The first step of awareness goes through the access to data describing the “here and now” of the city. In these last fifty years the number of data has skyrocketed and in the last fifteen they have become more and more accessible. Because of the time gap between data creation and data accessibility to the public, via the Web, we are now in a situation where there are many data bases, owned by different constituencies, with different structures and different ontologies (structural meaning of data). In turns this makes the extraction of valuable information pretty difficult since that in most cases is the result of the correlation of different data streams.
The general call is to move towards an Open Data Framework, ODF, and indeed many cities have started this process.
The ODF can be a commitment for the future of data storage and aggregation and it has to be complemented by a plan to make existing data bases become part of the ODF. This requires effort and time.
Access to data is actually just the first step. Citizens look for information and not for data. Services are needed to mine data, correlate them and transform the result into understandable information (notice that data are, in a way, neutral, information on the other hand is related to the user, it has to make sense to the user), this is the second step, and then the visual rendering is crucial, and that is the third step.
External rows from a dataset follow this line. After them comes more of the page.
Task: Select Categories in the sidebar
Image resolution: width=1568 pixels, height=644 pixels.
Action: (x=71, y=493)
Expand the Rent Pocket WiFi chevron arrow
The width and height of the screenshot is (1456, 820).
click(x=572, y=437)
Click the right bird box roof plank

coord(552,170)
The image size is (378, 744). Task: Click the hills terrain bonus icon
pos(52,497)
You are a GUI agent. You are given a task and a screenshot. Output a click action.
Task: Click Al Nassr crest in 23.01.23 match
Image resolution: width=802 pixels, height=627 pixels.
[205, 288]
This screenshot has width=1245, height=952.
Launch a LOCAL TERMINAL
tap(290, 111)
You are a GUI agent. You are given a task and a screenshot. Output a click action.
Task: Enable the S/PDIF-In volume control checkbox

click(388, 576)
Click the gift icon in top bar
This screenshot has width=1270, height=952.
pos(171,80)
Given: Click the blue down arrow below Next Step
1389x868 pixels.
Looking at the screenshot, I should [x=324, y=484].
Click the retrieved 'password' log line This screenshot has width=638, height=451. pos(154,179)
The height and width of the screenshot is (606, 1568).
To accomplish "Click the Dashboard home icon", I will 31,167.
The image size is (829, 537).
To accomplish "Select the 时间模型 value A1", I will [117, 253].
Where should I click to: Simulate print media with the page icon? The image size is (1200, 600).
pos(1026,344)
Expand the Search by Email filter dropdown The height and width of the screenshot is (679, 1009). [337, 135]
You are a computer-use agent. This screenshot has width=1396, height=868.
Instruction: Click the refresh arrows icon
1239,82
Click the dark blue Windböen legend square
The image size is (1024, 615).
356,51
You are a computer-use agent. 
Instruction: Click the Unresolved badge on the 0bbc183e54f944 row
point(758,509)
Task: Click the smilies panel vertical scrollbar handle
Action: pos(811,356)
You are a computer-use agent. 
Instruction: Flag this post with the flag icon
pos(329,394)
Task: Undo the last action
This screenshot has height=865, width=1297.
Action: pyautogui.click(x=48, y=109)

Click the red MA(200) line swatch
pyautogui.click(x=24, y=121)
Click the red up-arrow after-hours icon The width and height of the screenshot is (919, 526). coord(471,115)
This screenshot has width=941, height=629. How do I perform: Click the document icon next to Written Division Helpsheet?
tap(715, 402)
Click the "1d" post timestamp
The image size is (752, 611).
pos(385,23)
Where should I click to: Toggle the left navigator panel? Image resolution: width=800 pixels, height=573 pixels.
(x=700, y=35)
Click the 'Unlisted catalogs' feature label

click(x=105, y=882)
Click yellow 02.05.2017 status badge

Information has to be presented in such a way to generate understanding at first glance and steer towards a decision (what transportation to choose, where to go, how to save money…).
We have better and better technology for transforming city data into people information, and new technologies for mining data like those I recently posted: Deep learning and Data smashing. First we know better and better a person need and interest and we have ways of shaping the information to meet her eye (and brain).
We can get the mood of people by tracking tweets, monitoring movements, learning from searches and interactions… And of course this brings up the issue of privacy, but that’s for another post.
We can visualize information in ways that are easy to grasp, see the work being done in Senseable Cities by Carlo Ratti at MIT (he is an architect, not a software guy and that might explain why he is so successful). My take is that we need to involve citizens and the creation of information and its presentation in easily graspable way is the best investment we can make. Technology let us create a soft infrastructure, consisting of information and that can weave citizens into the fabric of the city, making it smart by leveraging the smartness of its citizens.